Loop engineering is replacing yourself as the person who prompts the agent. You design the system that does it instead.
#Definition
Where prompt engineering asks "what should I say to the model?" and harness engineering asks "what environment does the agent need?", loop engineering asks "how does the agent keep going without me?"
Coined and defined by Addy Osmani, with key articulations from Anthropic's Boris Cherny ("I don't prompt Claude anymore. I have loops running that prompt Claude") and PSPDFKit's Peter Steinberger ("You shouldn't be prompting coding agents anymore. You should be designing loops that prompt your agents").

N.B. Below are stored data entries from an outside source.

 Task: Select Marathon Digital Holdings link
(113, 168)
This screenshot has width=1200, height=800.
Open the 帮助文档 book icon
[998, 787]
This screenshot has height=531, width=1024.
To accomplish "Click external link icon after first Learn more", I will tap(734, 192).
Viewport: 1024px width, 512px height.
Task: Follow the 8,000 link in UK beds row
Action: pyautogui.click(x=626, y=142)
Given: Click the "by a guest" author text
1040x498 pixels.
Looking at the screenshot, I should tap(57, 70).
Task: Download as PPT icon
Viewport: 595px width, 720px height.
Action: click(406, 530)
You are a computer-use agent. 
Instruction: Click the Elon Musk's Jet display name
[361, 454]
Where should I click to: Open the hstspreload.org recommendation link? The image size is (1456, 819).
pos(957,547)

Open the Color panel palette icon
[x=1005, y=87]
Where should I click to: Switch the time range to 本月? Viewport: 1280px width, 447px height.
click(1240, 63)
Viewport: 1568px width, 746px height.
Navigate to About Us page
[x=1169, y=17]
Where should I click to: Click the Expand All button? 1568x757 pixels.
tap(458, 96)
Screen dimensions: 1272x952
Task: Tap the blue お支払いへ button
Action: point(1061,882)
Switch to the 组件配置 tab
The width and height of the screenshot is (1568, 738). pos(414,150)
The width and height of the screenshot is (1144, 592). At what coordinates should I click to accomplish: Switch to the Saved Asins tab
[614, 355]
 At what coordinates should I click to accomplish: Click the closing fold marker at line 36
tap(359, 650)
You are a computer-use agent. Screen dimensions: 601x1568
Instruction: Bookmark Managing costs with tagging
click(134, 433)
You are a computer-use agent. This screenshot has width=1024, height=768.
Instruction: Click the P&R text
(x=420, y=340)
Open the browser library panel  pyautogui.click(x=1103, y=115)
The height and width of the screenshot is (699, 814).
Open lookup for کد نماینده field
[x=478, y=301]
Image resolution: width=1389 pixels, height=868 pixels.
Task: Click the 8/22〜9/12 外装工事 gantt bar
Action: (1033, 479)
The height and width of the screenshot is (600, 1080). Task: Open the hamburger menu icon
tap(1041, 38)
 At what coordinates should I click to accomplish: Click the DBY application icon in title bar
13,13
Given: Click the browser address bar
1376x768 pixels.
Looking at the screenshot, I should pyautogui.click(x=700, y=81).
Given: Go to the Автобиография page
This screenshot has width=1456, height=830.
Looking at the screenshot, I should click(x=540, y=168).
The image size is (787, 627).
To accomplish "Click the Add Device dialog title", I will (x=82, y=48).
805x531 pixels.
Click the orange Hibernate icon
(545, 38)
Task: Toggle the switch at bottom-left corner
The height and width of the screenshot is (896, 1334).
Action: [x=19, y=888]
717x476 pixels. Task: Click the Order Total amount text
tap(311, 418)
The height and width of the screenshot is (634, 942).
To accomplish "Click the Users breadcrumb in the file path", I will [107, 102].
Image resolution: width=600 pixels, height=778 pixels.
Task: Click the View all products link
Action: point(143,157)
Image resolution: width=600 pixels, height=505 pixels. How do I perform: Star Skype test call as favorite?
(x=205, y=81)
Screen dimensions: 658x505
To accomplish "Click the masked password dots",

Loop engineering encompasses:
- Autonomous execution: Agents run on schedules, discover work, and act without human prompting
- Self-verification: Separating the agent that writes from the agent that checks — the maker and checker split
- State persistence: Memory lives on disk (markdown, Linear boards, AGENTS.md), not in ephemeral context
- Parallel coordination: Worktrees isolate concurrent agent work so they don't collide
- Recursive goals: Defining stopping conditions so agents iterate until done, not until the token window ends
#The Five Building Blocks
Osmani identifies five primitives, plus one cross-cutting concern:
- Automations — scheduled tasks that do discovery and triage by themselves
- Worktrees — isolated checkouts so parallel agents don't step on each other
- Skills — codified project knowledge the agent reads instead of guessing
- Plugins / Connectors — MCP-based bridges to real tools (issue trackers, CI, Slack)
- Sub-agents — separate agents for ideation, implementation, and verification
Plus State — a markdown file or board that lives outside any single conversation and tracks what's done and what's next. The agent forgets between runs; the repo doesn't.
For the full breakdown with concrete examples across Codex and Claude Code, see Addy Osmani's definitive article.
#Relationship to Other Disciplines
Loop engineering sits one floor above harness engineering. The harness equips a single agent run — tools, rules, context. The loop keeps poking agents on a schedule, spawning helpers, feeding itself state, and deciding what to do next.
- Harness Engineering: Builds the environment one agent runs inside. Loop engineering orchestrates many such runs over time.
- Context Engineering: Designs the information payload per inference step. Loop engineering manages state across steps so each run starts informed.
- MCP: Provides the connectors that let the loop touch real tools (Linear, GitHub, Slack) — turning an agent that reports findings into a loop that acts on them.